Monday, May. 31, 1971

Untracked Again

The second nationwide rail strike in six months ran too long last week (40 hours) to be called merely an inconvenience but not long enough to be remembered as a crisis. Among those hurt by the walkout were hundreds of thousands of metropolitan commuters who jammed buses and highways to get to their jobs, some automakers and other manufacturers, who began furloughing employees, and U.S. Congressmen, many of whom had to cut short their all-too-customary long weekends to get the trains moving again. They rushed through the sixth bill in the past four years to head off national rail strikes. Certainly not the least discommoded victims were 18 Ringling Bros, and Barnum & Bailey circus elephants, which were marched 13 miles from South Kearny, N.J., through the Lincoln Tunnel and into Manhattan for a scheduled performance.

Catch-Up. All could blame their immediate troubles on the Brotherhood of Railroad Signalmen, a willful band of 13,000 men in an industry of half a million. The signalmen, who earn an average $3.87 per hour, walked out over a pay demand that would bring them a 55% wage increase in 36 months--better than one-third more than the package most other rail brotherhoods have accepted. Railroad managers argued that a "leapfrog" settlement with the signalmen would only produce new catchup demands from other unions.

The strike was effective because all the rail unions observed the picket lines of the tiny minority. Congress ended it by voting to give the signalmen an immediate pay boost averaging 131%, some of it retroactive to Jan. 1, 1970. But after the legislated "cooling-off" period expires next Oct. 1, the signalmen can strike again.
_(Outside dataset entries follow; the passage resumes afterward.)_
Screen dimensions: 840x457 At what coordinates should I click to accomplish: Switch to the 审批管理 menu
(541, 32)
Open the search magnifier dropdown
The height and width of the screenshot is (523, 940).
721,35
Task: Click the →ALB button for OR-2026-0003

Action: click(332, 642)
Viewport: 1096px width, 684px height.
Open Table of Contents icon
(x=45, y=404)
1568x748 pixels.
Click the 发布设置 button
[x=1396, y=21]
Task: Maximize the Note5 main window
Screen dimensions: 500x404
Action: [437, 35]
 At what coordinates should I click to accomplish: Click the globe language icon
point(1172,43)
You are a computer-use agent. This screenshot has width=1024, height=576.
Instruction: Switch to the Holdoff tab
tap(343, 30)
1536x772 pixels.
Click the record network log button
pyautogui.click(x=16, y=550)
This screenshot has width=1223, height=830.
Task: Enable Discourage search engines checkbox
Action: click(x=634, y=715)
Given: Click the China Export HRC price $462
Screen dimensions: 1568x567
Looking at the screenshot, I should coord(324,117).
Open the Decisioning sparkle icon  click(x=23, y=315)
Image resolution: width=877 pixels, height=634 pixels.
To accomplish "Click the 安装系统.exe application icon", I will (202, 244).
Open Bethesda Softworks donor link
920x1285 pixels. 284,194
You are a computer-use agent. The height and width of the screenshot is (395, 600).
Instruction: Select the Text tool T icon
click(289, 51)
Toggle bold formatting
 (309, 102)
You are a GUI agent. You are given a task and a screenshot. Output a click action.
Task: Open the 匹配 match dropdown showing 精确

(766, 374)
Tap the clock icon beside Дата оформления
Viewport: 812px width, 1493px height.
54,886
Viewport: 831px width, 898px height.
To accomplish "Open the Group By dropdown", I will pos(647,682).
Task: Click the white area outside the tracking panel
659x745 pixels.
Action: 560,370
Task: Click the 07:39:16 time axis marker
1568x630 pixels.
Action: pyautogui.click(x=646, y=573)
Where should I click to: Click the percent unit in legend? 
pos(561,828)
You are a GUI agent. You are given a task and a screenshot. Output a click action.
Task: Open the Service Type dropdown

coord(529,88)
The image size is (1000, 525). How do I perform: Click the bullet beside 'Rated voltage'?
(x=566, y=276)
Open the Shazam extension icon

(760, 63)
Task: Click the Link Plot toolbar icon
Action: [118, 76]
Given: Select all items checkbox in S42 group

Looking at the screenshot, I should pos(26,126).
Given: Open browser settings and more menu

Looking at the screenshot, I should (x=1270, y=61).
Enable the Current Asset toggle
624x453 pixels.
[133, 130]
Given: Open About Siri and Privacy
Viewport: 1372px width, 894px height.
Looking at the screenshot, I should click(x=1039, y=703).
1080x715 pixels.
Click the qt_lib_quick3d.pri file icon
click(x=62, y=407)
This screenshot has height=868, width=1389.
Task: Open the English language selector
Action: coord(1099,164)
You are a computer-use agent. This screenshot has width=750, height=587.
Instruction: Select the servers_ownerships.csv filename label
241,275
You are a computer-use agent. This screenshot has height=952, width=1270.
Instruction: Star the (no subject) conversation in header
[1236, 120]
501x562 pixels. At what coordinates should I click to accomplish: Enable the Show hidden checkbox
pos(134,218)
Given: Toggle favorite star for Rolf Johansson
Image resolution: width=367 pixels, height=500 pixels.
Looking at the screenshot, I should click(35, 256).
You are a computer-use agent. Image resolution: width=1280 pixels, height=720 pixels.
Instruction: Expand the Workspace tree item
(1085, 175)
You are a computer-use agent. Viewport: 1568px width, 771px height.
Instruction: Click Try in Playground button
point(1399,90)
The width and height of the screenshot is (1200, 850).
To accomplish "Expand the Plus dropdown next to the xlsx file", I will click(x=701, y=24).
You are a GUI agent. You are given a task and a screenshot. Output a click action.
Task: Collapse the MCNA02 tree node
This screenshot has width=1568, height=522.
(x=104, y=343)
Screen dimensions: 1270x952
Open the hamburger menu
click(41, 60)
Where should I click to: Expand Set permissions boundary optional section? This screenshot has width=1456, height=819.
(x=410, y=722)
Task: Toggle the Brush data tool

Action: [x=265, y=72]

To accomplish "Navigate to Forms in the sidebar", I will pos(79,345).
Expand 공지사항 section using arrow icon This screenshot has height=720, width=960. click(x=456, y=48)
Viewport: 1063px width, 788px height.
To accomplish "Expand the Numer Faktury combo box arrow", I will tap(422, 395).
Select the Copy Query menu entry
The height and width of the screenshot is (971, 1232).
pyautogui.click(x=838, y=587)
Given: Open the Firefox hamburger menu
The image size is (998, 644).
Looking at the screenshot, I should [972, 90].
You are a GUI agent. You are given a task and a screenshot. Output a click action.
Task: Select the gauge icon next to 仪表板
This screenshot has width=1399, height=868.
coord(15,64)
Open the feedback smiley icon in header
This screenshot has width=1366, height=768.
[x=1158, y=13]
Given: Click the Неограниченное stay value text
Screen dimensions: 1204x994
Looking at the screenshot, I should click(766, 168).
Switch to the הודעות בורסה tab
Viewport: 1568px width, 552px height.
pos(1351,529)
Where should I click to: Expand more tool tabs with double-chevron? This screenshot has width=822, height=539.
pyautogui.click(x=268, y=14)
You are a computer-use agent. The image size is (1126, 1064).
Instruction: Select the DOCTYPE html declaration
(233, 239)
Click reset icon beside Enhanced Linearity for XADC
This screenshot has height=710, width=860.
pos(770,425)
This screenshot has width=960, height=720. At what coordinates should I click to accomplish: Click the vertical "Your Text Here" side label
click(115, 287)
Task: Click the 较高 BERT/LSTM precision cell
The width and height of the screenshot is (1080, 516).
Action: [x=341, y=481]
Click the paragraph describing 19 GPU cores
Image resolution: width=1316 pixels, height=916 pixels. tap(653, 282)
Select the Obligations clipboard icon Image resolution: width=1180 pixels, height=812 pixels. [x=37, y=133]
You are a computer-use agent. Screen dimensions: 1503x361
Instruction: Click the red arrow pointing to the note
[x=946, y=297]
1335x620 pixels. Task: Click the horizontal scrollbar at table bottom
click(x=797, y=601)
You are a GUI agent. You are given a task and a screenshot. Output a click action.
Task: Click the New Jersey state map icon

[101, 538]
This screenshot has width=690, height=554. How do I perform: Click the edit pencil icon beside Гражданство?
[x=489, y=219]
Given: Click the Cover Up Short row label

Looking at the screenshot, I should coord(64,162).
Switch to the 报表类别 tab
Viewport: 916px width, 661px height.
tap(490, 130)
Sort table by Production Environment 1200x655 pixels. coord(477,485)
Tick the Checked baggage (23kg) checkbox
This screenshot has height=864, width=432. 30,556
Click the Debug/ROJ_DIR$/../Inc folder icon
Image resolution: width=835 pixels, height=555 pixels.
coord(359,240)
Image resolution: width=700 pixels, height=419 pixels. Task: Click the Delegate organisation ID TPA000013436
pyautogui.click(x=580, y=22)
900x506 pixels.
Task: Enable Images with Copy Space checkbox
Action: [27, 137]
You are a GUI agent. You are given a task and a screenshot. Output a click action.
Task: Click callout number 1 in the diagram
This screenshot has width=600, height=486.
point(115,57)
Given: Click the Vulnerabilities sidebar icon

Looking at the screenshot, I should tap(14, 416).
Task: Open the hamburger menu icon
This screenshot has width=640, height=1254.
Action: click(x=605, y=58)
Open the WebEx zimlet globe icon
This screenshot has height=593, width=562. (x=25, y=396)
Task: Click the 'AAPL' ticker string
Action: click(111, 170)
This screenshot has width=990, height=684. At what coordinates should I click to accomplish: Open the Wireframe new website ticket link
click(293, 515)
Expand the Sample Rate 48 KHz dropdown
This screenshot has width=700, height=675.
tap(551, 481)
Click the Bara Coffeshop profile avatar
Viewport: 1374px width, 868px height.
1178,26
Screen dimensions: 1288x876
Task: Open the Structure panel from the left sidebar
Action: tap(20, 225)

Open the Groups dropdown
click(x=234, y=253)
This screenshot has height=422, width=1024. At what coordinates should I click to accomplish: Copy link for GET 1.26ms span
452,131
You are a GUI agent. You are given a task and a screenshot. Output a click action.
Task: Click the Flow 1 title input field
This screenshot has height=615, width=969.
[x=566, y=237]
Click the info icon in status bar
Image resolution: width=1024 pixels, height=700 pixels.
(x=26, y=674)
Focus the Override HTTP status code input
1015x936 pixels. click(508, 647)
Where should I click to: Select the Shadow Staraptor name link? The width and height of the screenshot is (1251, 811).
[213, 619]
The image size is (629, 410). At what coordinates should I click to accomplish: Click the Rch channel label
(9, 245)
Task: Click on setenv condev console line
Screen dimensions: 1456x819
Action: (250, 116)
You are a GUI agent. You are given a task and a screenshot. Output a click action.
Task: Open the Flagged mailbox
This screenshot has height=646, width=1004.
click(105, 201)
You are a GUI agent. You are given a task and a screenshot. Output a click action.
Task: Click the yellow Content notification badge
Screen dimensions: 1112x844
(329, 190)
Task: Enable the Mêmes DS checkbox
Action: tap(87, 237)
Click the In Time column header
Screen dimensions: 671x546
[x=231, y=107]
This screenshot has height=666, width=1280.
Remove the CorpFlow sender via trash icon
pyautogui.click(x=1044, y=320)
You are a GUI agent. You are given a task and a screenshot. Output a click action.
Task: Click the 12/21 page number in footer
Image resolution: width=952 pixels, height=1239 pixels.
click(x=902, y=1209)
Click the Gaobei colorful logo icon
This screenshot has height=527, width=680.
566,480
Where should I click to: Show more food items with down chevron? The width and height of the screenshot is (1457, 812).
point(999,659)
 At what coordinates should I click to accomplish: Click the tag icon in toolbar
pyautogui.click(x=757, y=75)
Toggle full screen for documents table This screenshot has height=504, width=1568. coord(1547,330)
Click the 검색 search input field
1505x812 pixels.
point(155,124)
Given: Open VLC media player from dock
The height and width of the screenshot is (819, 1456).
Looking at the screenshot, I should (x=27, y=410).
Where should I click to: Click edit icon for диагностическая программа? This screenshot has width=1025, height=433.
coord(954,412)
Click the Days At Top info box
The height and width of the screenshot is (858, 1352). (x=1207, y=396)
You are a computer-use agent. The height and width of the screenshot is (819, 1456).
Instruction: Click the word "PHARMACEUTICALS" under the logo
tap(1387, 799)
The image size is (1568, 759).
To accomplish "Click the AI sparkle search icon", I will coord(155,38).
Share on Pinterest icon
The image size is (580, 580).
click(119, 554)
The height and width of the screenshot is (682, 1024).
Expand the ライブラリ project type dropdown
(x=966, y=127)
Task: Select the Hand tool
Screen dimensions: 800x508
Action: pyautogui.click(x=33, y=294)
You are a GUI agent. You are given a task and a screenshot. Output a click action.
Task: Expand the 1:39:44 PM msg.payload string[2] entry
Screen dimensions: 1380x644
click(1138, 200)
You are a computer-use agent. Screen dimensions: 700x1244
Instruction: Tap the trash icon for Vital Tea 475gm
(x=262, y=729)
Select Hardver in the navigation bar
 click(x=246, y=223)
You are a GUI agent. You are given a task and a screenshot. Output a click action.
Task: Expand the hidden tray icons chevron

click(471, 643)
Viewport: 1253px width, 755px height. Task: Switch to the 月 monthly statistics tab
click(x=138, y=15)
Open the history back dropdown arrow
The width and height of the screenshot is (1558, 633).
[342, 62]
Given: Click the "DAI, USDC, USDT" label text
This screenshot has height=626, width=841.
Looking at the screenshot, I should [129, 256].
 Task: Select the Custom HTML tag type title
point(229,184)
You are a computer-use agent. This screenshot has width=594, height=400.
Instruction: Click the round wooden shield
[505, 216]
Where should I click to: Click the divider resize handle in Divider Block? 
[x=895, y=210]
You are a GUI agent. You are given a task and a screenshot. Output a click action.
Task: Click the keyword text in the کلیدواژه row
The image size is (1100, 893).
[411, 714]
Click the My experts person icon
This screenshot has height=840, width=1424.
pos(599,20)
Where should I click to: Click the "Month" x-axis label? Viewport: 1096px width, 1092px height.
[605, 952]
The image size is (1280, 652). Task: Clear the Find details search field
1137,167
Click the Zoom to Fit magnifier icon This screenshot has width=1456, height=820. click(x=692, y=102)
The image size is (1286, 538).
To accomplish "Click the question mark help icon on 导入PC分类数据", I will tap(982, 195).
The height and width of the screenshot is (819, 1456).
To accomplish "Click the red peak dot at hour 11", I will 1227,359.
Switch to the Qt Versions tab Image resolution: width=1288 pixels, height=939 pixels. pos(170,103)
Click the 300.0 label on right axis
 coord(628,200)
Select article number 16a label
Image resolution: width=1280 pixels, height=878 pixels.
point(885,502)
They were free to produce last week's tie-up only because Congress and the Administration have meekly refused to formulate a clear-cut rail-labor policy. Behind each of the many railroad "crises" of the past few years has been the Federal Government's failure to decide whether a coast-to-coast railroad strike constitutes a national emergency. If it does not, then Congress should allow railroad labor and management, like those in any other industry, to use their ultimate weapons, the strike and the lockout, without federal interruption. If it does, then the Government should devise a plan that guarantees settlements without the threat of a full shutdown.

Whiplash. Both President Nixon and members of Congress have made proposals that would accomplish the latter, but none has worked hard for actual passage. The Administration plan, which is acceptable to railroad management and violently opposed by the unions, would provide for a three-man board to choose between the final offers made by both sides. The Democrats' Williams-Staggers bill would allow unions to strike individual railroads. But rail executives fear that under the plan unions would hit wealthy lines for high settlements that hard-up lines then would be whiplashed into meeting. A.F.L.-C.I.O. President George Meany strongly favors the Democrats' plan, but he has also become receptive to another solution. Says Meany: "Either pass the Williams-Staggers bill or nationalize the railroads."

The outlook for real progress is dim because many political leaders do not want to take a firm stand on a messy labor-management controversy until after the 1972 election. The trains' next stop, like the last several, promises to be midway between the points of inconvenience and crisis, and well short of the national interest.